RBI Likely to Announce Rate Cut on June 6 – Real Estate Sector Eyes Relief
As the Reserve Bank of India (RBI) prepares for its Monetary Policy Committee (MPC) meeting on Friday, June 6, industry leaders anticipate a 25 basis point (bps) repo rate cut, driven by stable inflation and robust GDP growth.

New Delhi: As the Reserve Bank of India (RBI) prepares for its Monetary Policy Committee (MPC) meeting on Friday, June 6, industry leaders anticipate a 25-basis point (bps) repo rate cut, driven by stable inflation and robust GDP growth.

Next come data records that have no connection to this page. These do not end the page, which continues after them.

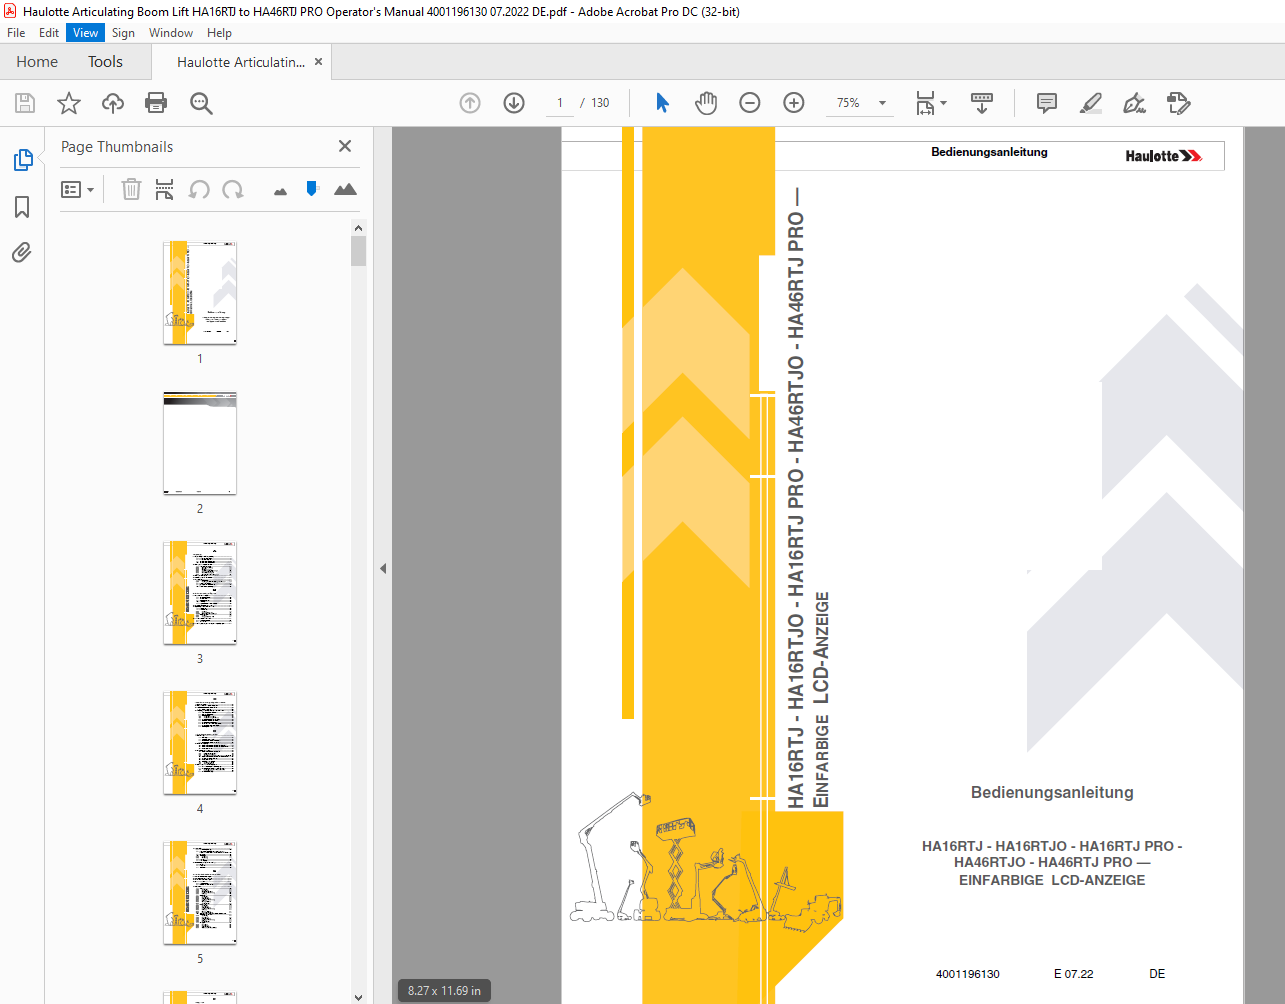Open the fit page options dropdown

tap(931, 103)
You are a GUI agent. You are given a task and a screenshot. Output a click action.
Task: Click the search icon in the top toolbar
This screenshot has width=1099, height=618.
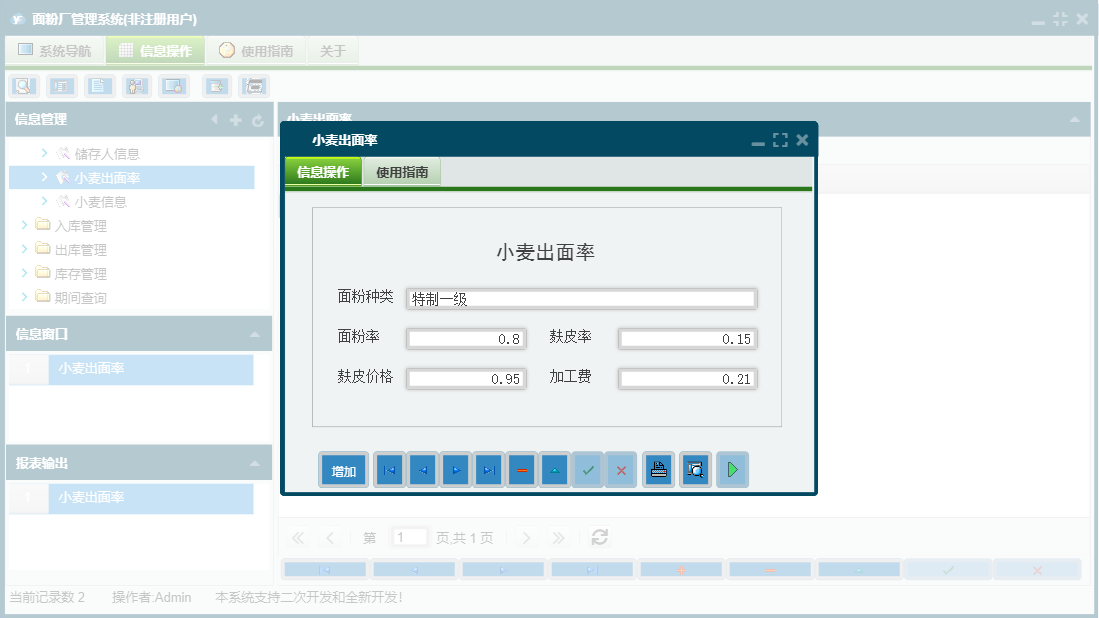[x=25, y=86]
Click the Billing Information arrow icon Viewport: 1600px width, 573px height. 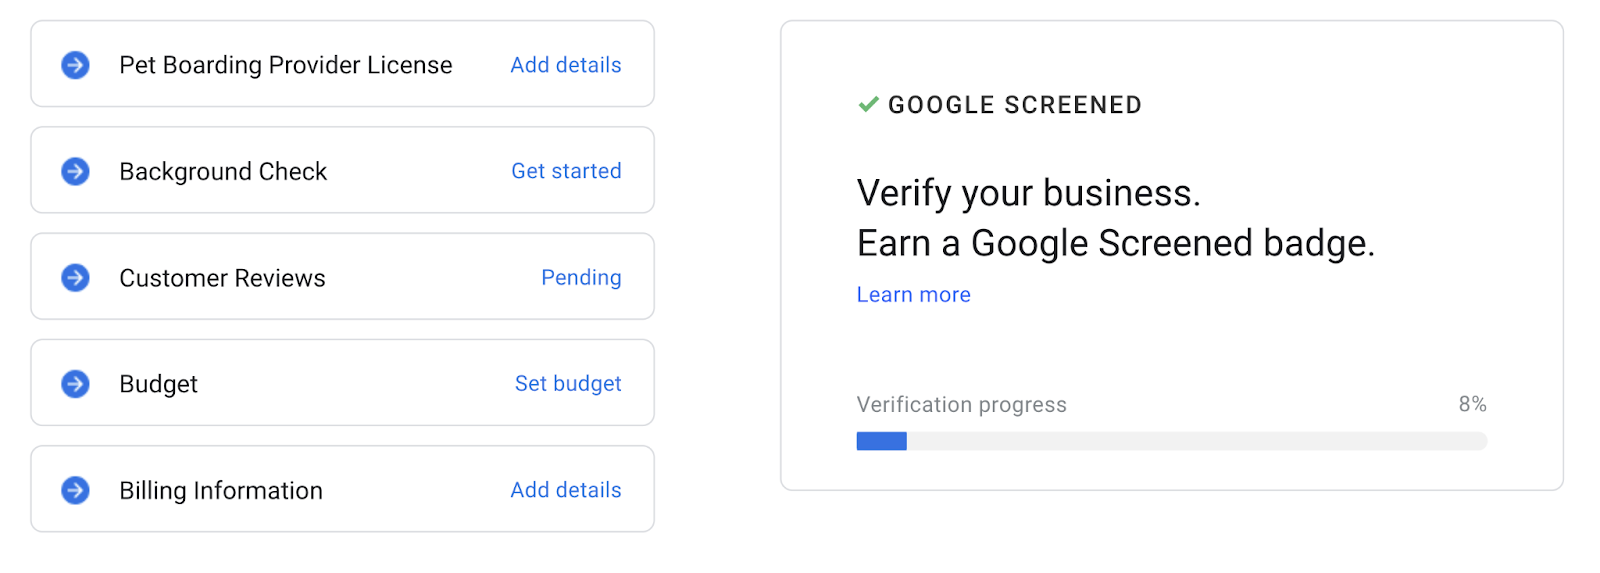75,490
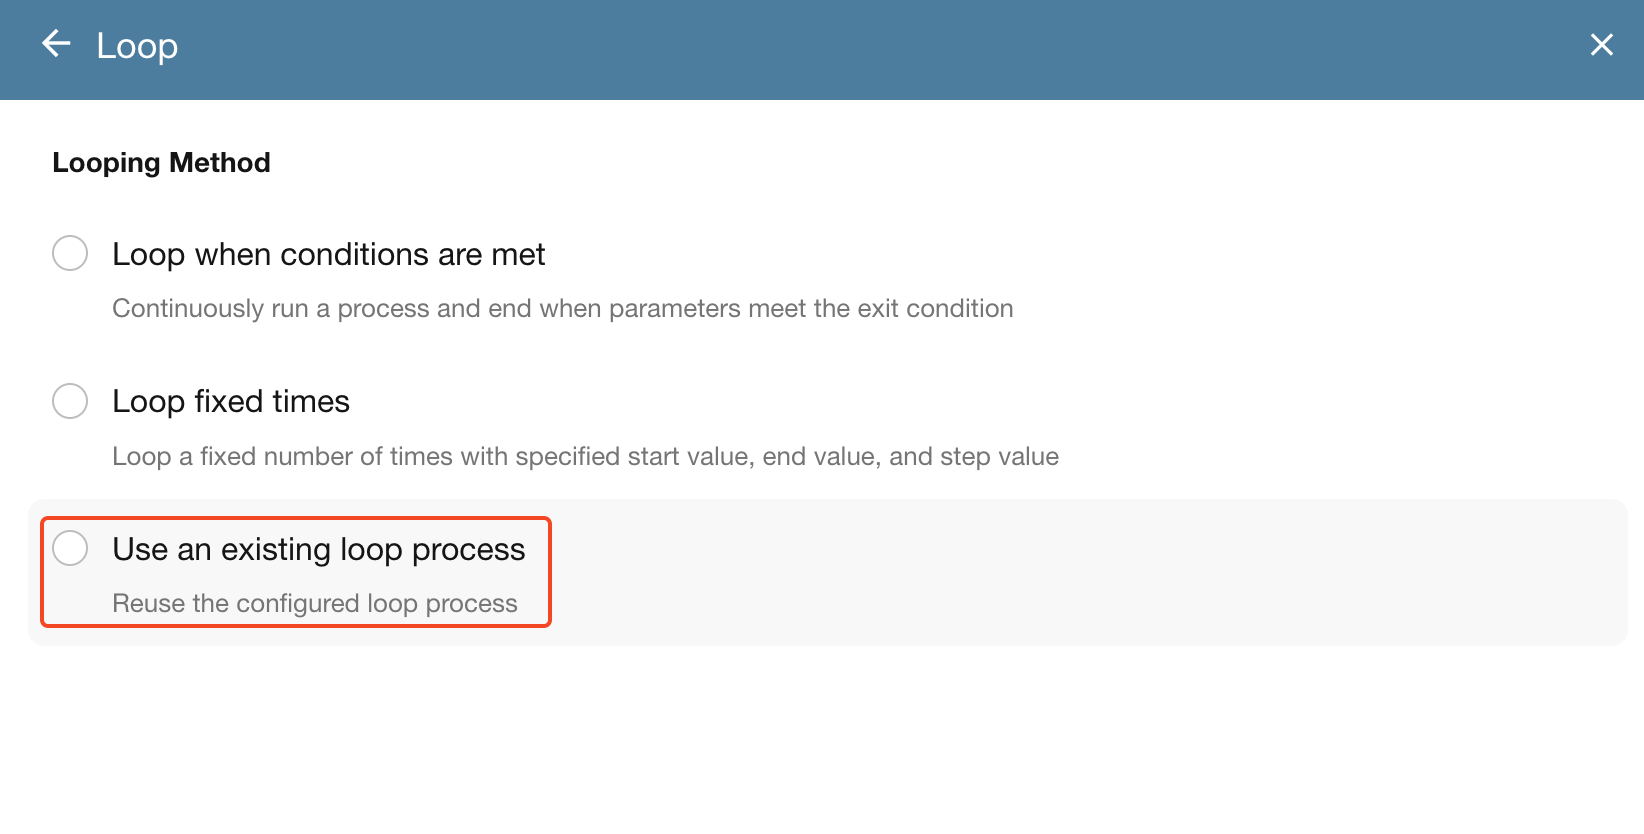This screenshot has height=834, width=1644.
Task: Click the "Loop fixed times" label text
Action: click(231, 402)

The expected move could significantly revive borrowing demand, especially in the affordable housing segment, which is highly sensitive to interest rate fluctuations.
Table of Contents
6.5% GDP Growth and Stable Inflation Create Room for Rate Cut
India’s GDP growth of 6.5% in FY2025 and a benign inflation environment have set the stage for policy easing. The liquidity surplus of ₹3.6 lakh crore, along with the softening of G-sec yields, reinforces confidence in the RBI’s monetary management and strengthens the case for a rate cut, according to Shishir Baijal, CMD of Knight Frank India.
Also Read: Sensex, Nifty Open Lower as L&T, Bajaj Finance Drag; Midcaps Outperform
“The bond market clearly reflects confidence in RBI’s inflation and liquidity control. A rate cut is now both warranted and strategically timed,” Baijal added.

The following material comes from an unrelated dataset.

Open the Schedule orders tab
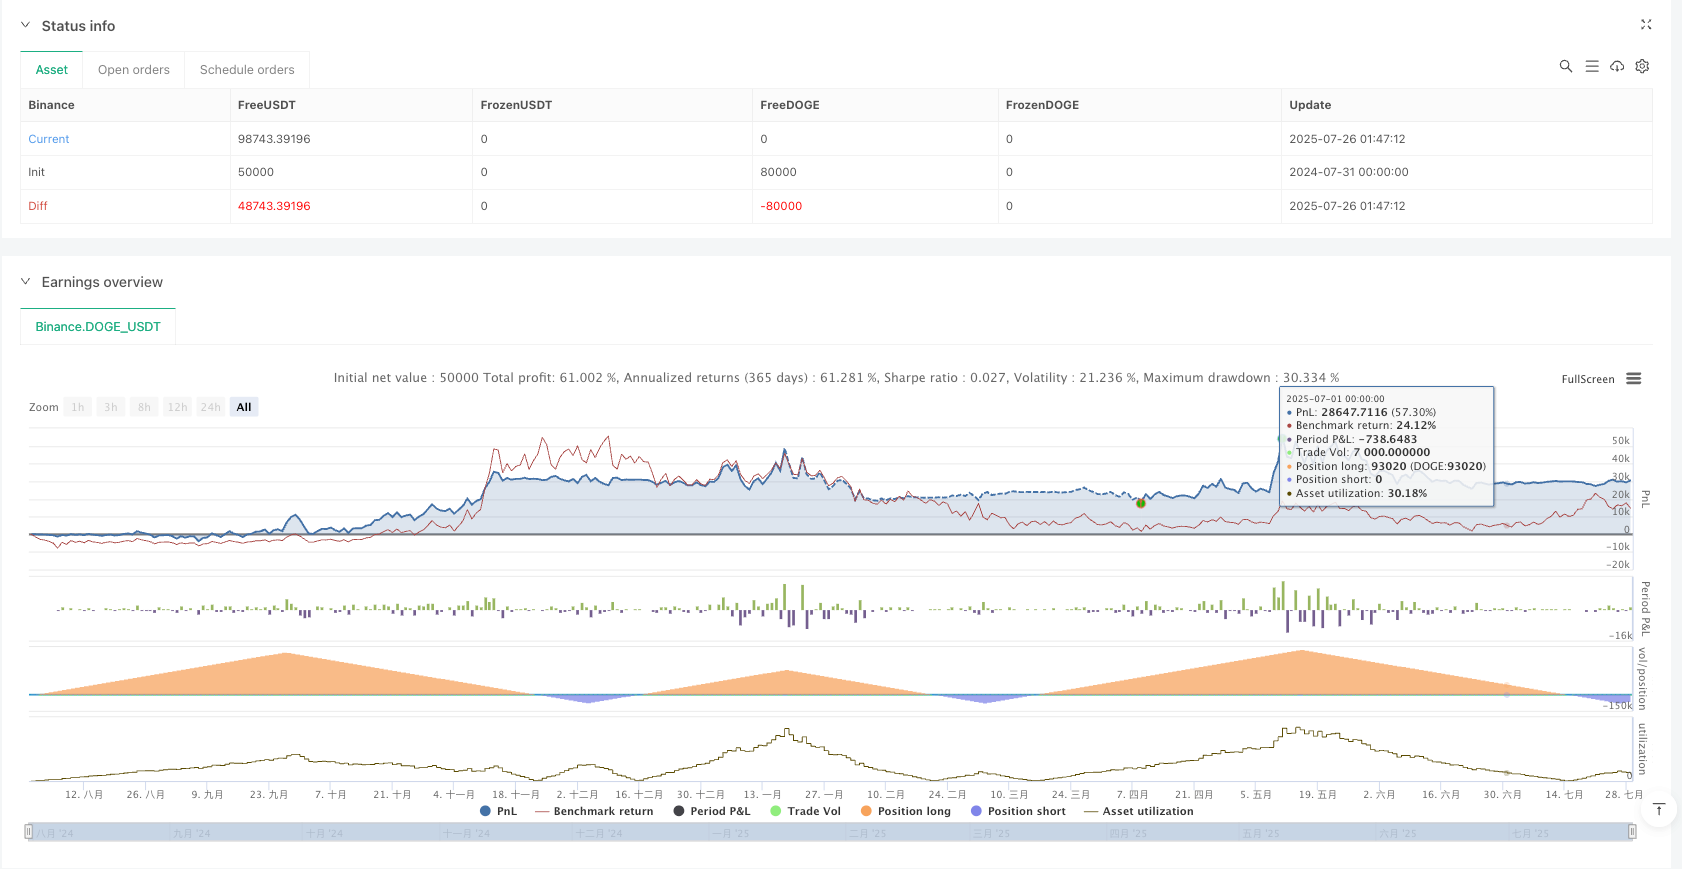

Transmission of Rate Cuts Crucial for Affordable Housing Momentum
Experts caution that while the rate cut is welcome, the pace of transmission—i.e., how quickly banks lower lending rates—remains key. Though some commercial banks have marginally reduced MCLR and base rates, the overall adjustments have been modest so far.
“With improved liquidity conditions, there is ample room for banks to pass on rate cuts more aggressively. This will directly influence consumer sentiment and boost demand in affordable housing,” Baijal noted.
Affordable Housing Segment Most Impacted by Lending Rates
The affordable housing market remains highly interest-rate sensitive, with EMIs often taking up a significant share of household income. Even a small drop in interest rates can positively sway buyer decisions in this price-conscious segment, making rate transmission a critical factor.
A recent Crisil report echoes similar sentiments, noting that with bank lending rates beginning to ease, domestic demand is likely to strengthen further through FY2026.
RBI May Cut Another 50 bps in FY26
If Friday’s anticipated 25 bps cut goes through, it would mark a cumulative 75 bps reduction in the current monetary cycle. Analysts forecast that the RBI may introduce an additional 50 bps cut during FY2026, providing more stimulus to consumer spending and private investment.